What is needed is each line of the data below that holds the string "computer".

* Data to examine:
----------------------------------------
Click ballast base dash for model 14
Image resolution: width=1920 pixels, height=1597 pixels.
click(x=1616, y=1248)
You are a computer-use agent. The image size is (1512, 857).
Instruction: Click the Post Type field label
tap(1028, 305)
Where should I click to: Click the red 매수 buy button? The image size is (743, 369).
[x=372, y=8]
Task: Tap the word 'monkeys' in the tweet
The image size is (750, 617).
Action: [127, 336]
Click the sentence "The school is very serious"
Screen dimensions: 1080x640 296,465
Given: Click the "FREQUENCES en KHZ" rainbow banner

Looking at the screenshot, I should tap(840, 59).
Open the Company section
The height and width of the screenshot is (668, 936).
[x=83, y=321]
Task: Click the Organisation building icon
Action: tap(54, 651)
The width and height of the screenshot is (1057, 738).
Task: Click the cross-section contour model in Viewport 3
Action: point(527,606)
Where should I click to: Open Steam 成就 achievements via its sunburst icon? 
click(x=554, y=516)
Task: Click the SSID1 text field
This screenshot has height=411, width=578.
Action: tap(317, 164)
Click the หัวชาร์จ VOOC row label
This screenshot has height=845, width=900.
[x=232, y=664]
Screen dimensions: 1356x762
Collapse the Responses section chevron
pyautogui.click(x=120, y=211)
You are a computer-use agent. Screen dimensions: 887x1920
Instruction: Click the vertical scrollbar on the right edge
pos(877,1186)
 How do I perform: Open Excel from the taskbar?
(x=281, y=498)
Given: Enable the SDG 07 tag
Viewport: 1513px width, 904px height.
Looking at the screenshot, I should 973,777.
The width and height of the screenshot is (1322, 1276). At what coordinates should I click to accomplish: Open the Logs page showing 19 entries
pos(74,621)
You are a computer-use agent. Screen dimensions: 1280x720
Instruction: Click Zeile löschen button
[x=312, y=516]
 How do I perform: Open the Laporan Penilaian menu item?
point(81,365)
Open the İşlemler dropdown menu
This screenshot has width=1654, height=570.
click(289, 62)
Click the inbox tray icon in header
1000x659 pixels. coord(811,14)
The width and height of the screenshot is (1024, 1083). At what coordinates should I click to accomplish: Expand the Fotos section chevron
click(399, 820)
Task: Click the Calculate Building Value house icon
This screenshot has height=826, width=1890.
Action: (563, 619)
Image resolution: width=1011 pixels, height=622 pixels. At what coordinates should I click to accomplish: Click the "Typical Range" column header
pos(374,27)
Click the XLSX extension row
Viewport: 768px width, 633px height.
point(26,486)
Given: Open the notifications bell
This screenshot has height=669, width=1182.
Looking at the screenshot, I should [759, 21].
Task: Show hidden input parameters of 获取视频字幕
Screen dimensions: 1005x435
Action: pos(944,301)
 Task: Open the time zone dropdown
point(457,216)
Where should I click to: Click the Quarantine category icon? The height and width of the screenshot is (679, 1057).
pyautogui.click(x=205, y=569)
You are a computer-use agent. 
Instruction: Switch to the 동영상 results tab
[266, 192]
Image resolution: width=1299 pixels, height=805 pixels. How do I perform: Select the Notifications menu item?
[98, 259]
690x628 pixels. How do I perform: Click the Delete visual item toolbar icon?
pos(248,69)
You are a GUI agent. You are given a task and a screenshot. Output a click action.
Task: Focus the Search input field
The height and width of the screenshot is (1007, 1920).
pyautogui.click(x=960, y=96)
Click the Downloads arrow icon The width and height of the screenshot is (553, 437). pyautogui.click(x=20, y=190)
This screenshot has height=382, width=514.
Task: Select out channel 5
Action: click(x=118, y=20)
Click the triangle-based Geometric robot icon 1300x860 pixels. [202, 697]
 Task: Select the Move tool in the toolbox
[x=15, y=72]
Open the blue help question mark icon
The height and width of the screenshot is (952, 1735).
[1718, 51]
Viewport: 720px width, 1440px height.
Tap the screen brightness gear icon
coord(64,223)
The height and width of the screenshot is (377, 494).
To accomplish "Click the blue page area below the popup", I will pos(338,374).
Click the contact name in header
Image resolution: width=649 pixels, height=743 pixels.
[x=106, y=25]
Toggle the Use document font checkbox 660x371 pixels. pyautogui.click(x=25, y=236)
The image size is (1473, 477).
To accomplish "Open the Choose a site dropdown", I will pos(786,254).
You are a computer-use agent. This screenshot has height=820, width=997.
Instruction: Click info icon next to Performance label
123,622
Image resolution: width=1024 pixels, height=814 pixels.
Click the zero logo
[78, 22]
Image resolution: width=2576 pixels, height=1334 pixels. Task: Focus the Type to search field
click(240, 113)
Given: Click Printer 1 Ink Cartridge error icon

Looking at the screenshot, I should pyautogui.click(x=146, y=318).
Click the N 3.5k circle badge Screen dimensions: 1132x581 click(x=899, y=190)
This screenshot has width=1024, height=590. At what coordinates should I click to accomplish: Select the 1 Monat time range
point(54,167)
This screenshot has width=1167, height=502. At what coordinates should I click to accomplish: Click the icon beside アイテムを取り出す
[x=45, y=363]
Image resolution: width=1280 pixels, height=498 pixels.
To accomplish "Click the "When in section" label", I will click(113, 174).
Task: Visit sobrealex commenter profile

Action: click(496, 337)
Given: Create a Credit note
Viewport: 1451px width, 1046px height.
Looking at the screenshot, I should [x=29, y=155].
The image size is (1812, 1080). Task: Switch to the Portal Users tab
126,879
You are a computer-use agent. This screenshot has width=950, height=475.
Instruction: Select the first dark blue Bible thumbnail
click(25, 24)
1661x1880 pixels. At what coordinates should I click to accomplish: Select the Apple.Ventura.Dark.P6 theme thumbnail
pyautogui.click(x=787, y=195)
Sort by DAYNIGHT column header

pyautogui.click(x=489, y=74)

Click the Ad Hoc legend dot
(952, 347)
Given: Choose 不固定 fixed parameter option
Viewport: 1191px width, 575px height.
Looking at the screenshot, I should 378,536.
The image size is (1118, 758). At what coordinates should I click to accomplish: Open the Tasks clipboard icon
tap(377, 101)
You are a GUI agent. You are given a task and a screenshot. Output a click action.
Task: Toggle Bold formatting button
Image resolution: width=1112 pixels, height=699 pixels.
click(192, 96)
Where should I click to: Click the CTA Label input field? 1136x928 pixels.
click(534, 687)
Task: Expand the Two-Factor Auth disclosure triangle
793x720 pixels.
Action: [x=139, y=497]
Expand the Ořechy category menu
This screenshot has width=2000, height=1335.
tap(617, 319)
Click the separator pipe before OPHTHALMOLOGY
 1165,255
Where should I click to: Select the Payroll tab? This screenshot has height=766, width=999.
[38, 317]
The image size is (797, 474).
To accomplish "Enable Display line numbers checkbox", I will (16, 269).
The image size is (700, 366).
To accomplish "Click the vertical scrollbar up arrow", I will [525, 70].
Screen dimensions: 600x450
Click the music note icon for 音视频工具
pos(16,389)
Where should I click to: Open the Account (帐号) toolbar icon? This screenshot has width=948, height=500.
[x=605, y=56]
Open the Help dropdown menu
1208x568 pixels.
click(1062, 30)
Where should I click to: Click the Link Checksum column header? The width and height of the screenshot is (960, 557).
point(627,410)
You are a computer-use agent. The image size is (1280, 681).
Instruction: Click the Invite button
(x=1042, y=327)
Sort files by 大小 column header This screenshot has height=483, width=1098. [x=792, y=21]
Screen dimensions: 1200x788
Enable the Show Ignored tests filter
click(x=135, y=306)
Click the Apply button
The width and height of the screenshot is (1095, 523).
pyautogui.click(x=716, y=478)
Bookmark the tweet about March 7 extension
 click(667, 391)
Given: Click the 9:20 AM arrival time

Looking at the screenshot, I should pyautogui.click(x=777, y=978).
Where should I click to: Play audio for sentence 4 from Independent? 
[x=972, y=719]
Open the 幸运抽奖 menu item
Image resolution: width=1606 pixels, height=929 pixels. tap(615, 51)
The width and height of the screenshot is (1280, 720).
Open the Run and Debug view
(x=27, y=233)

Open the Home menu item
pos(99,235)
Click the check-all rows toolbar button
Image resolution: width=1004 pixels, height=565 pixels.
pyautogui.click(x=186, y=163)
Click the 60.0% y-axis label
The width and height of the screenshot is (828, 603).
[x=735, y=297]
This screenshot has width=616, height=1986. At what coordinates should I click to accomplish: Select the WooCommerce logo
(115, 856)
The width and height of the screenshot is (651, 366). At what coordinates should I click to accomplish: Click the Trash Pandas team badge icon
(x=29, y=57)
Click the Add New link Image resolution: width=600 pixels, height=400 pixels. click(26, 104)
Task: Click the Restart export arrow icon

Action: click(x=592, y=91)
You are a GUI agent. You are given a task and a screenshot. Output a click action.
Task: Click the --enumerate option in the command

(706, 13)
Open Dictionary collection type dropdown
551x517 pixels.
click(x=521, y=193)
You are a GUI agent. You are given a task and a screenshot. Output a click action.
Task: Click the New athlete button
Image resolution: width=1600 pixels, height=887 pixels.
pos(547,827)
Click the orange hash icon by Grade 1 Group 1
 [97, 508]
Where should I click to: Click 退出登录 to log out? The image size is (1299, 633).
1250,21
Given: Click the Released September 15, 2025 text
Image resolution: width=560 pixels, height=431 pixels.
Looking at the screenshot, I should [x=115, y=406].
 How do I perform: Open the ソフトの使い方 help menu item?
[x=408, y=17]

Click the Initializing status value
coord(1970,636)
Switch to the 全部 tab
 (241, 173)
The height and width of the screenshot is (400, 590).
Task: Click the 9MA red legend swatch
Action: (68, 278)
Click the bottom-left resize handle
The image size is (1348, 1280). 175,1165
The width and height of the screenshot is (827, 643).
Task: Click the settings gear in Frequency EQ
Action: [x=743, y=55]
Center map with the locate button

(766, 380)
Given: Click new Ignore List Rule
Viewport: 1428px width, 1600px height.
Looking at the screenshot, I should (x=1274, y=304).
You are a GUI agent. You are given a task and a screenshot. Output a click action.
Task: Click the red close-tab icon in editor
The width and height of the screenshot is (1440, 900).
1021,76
----------------------------------------
* Result of the exercise:
You are a computer-use agent. The image size is (1512, 857).
You are a computer-use agent. Screen dimensions: 887x1920
You are a computer-use agent. Screen dimensions: 1280x720
You are a computer-use agent. 
You are a computer-use agent. This screenshot has height=820, width=997.
You are a computer-use agent. This screenshot has width=950, height=475.
You are a computer-use agent. The image size is (1280, 681).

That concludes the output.